=== Jobs ===
1. Answer these questions from the book entry, each on its own line:
(a) Which publisher issued the book, and in what year?
(b) Which earlier work by Heschel is this book a companion volume to?
(c) What does Heschel focus on particularly in this book?
2. List every field label that appears in the first-edition details of the book entry.

=== Document extract ===
****************************************

God in Search of Man: A Philosophy of Judaism
- First edition
- Author: Abraham Joshua Heschel
- Subject: Religion, philosophy
- Genre: Non-fiction
- Published: Jewish Publication Society (1955)
- Media type: Print
- Pages: 437
- ISBN: 978-0374513313

= God in Search of Man =

Book by Abraham Joshua Heschel

God in Search of Man: A Philosophy of Judaism is a work on Jewish philosophy by Rabbi Dr. Abraham Joshua Heschel. Heschel saw the work's title as a paradoxical formula, rooted in the rabbinic tradition, summarizing human history as seen in the Bible: God in search of man.

In God in Search of Man Heschel articulates a belief in a personal God who sees humankind as partners in creation, forging a world filled with justice and compassion.

God in Search of Man: A Philosophy of Judaism is a companion volume to Heschel's earlier work Man Is Not Alone: A Philosophy of Religion where he delineates experiential and philosophical interpretations of Jewish views of humanity and the world, while in God in Search of Man Heschel focuses particularly on Jewish revelation and orthopraxis.

****************************************

=== Stored records ===
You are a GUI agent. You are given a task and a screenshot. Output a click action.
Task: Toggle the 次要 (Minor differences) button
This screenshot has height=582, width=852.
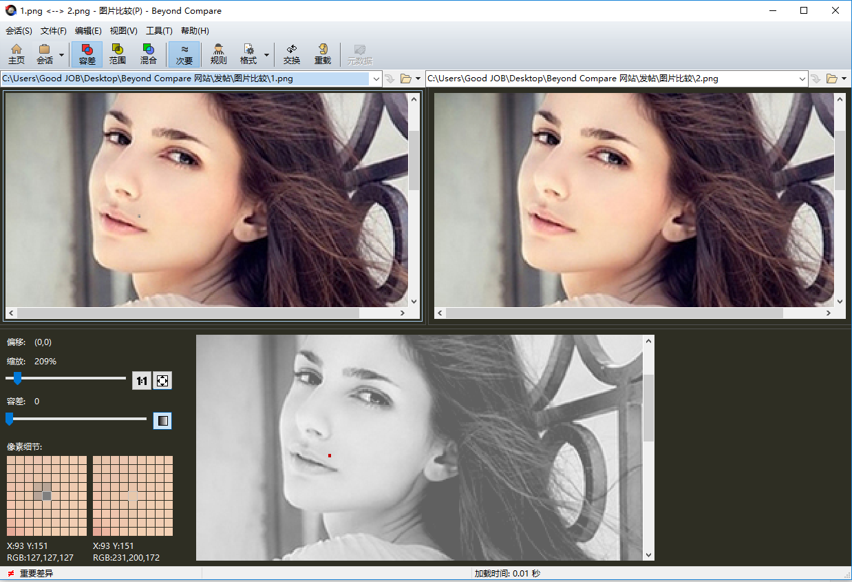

****************************************

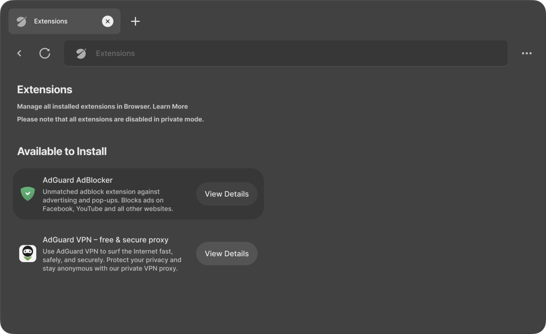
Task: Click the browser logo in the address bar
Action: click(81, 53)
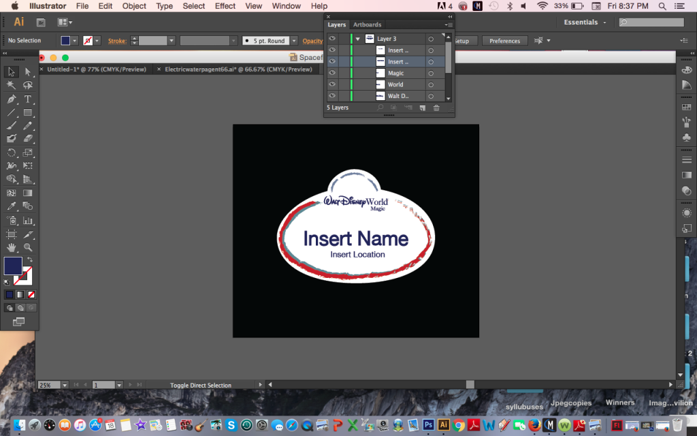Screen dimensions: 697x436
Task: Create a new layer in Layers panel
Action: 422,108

****************************************

=== Solutions to the problems ===
1.
(a) The Jewish Publication Society, in 1955.
(b) Man Is Not Alone: A Philosophy of Religion.
(c) Jewish revelation and orthopraxis.

2. Author, Subject, Genre, Published, Media type, Pages, ISBN